● Your instructions
Which lines in the listing below contain the word "Given"? Copy each one.
Top of Source material
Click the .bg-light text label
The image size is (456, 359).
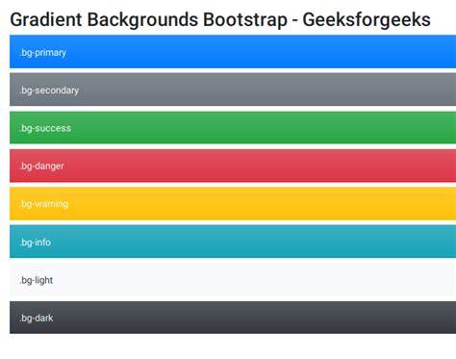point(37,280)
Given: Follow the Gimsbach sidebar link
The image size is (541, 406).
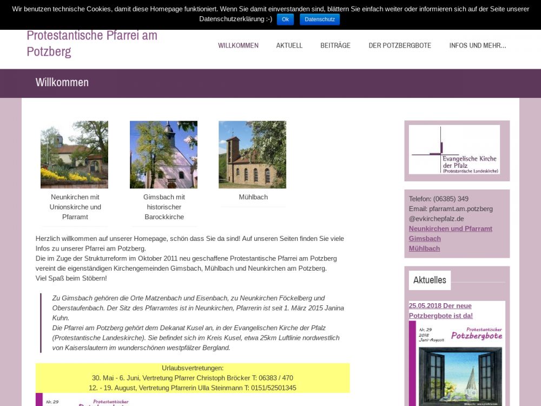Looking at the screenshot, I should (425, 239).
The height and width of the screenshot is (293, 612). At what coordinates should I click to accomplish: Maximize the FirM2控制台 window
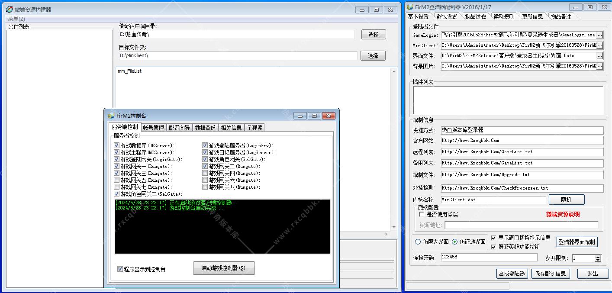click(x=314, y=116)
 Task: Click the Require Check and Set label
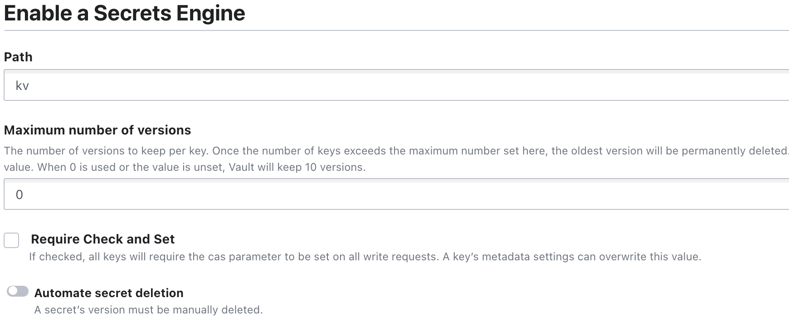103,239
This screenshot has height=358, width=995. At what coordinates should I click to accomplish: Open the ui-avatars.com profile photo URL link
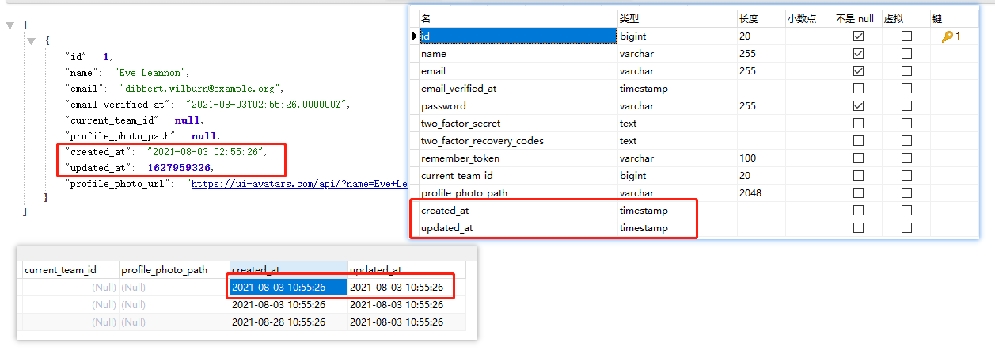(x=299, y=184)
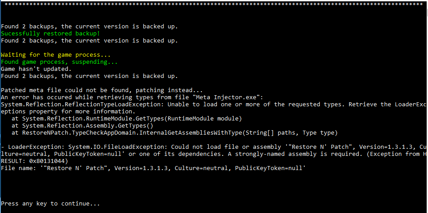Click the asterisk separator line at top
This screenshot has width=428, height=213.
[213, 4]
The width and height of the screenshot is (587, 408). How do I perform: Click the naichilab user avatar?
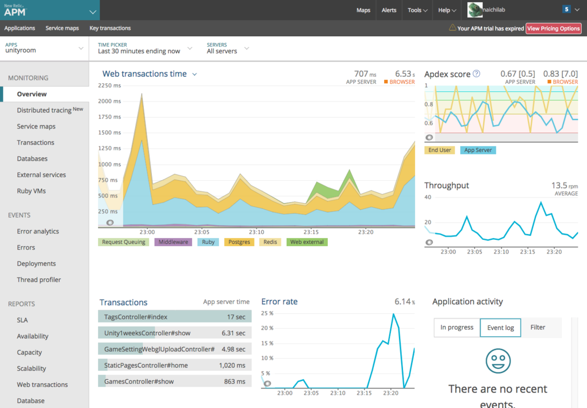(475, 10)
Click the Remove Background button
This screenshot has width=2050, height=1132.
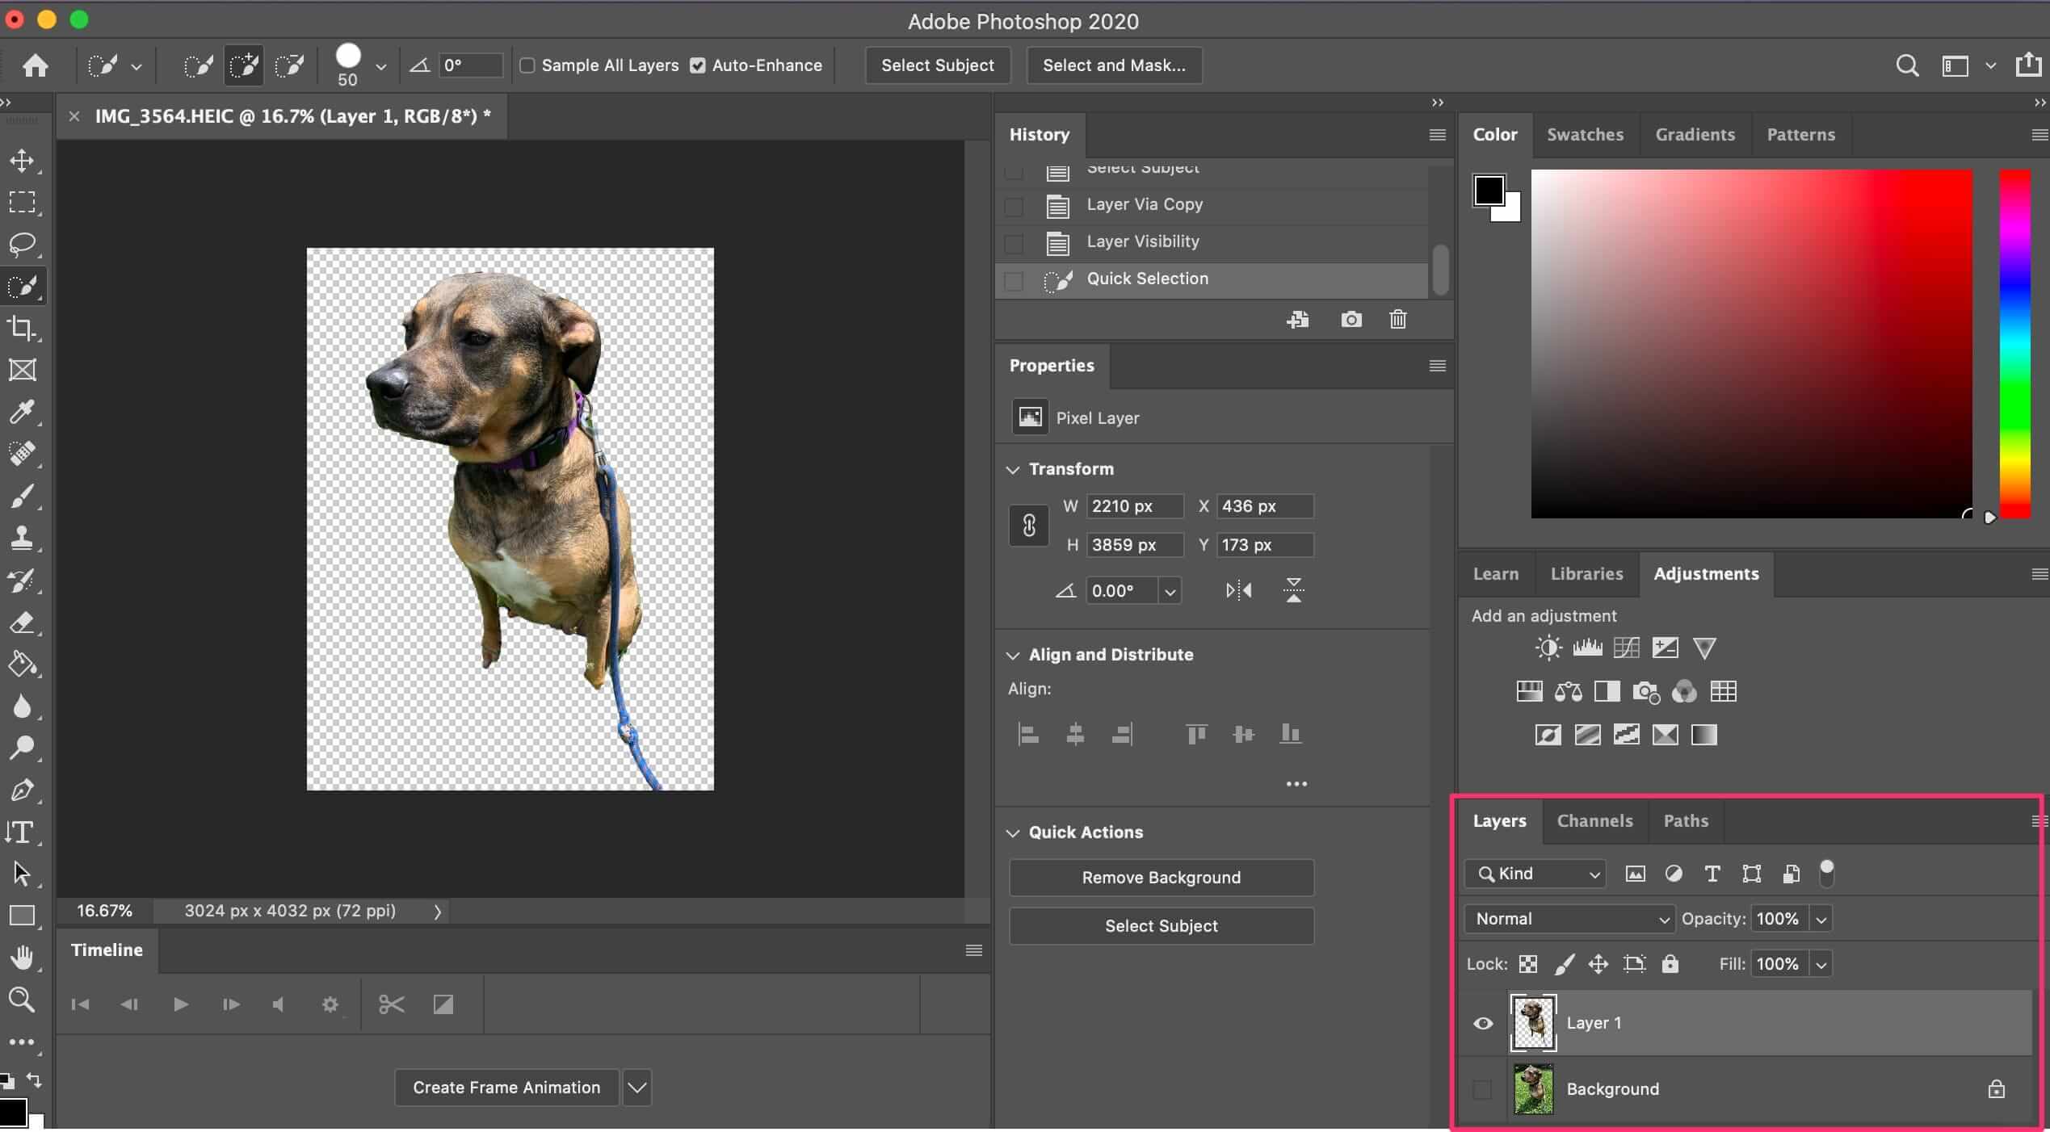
Bottom of Source material
Top of Source material
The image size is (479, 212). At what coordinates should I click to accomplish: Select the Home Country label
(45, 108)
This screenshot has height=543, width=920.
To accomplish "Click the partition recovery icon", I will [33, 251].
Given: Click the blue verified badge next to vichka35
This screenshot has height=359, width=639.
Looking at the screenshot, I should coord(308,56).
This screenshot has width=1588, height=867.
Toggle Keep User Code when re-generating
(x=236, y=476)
Bottom of Source material
Top of Source material
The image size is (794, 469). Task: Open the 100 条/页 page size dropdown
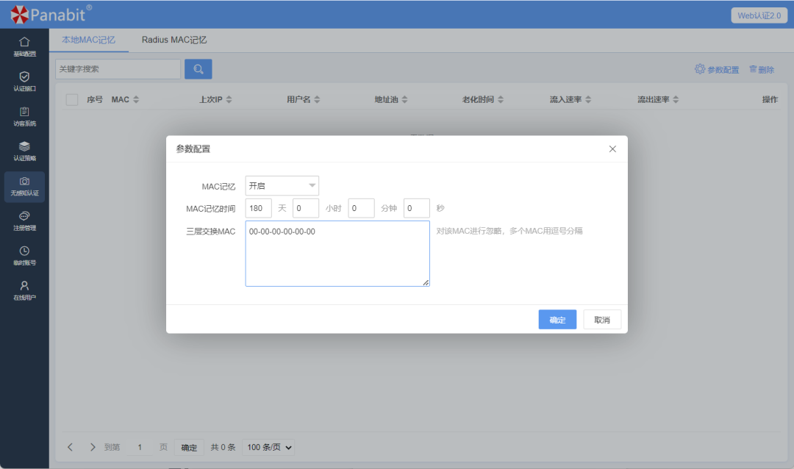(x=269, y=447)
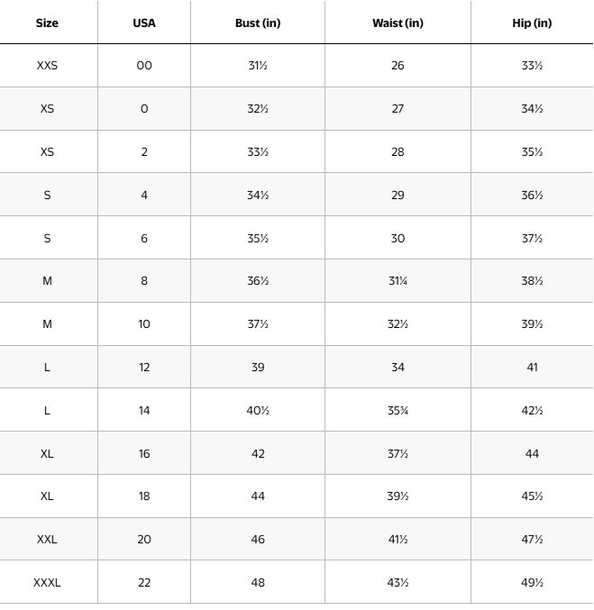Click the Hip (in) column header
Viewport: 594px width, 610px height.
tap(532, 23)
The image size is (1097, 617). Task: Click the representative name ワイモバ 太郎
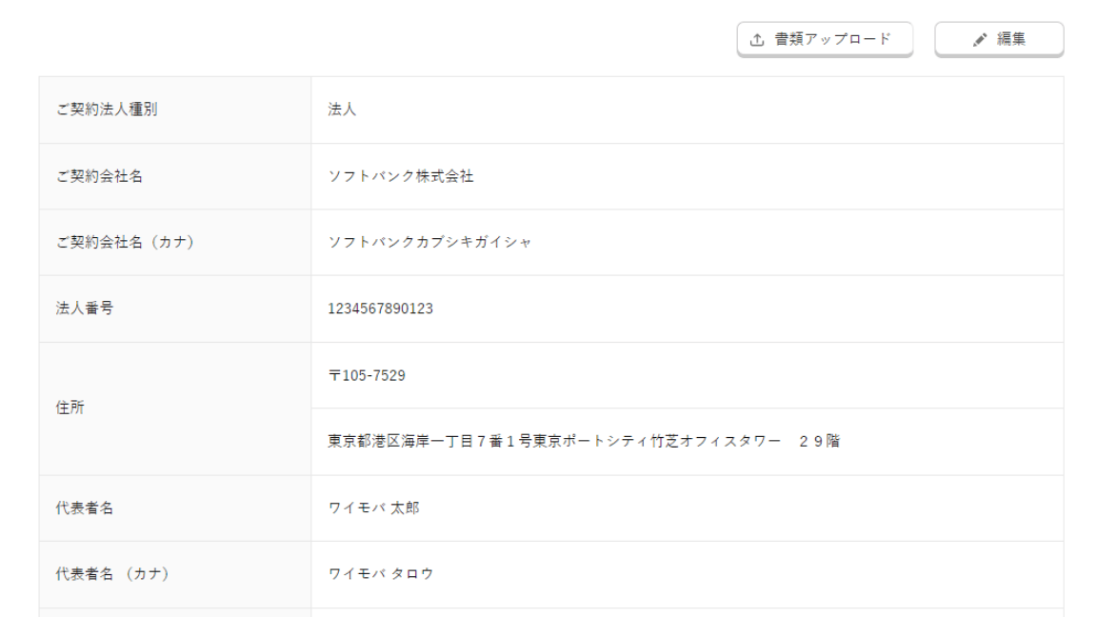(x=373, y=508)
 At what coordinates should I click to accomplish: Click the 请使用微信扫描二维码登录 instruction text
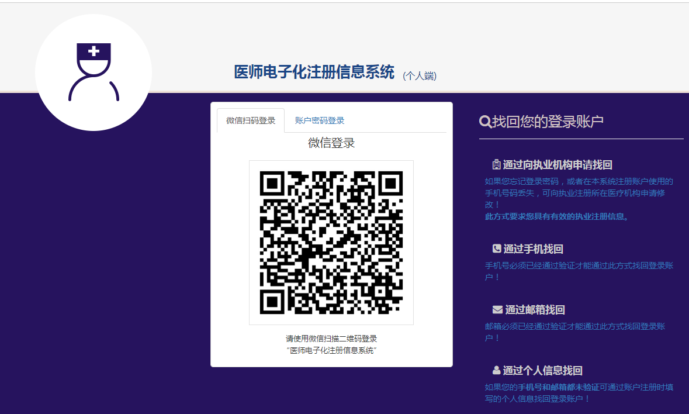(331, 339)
Bottom of Source material
● Solution to this task
Given: Follow the Gimsbach sidebar link
Given: Click the blue verified badge next to vichka35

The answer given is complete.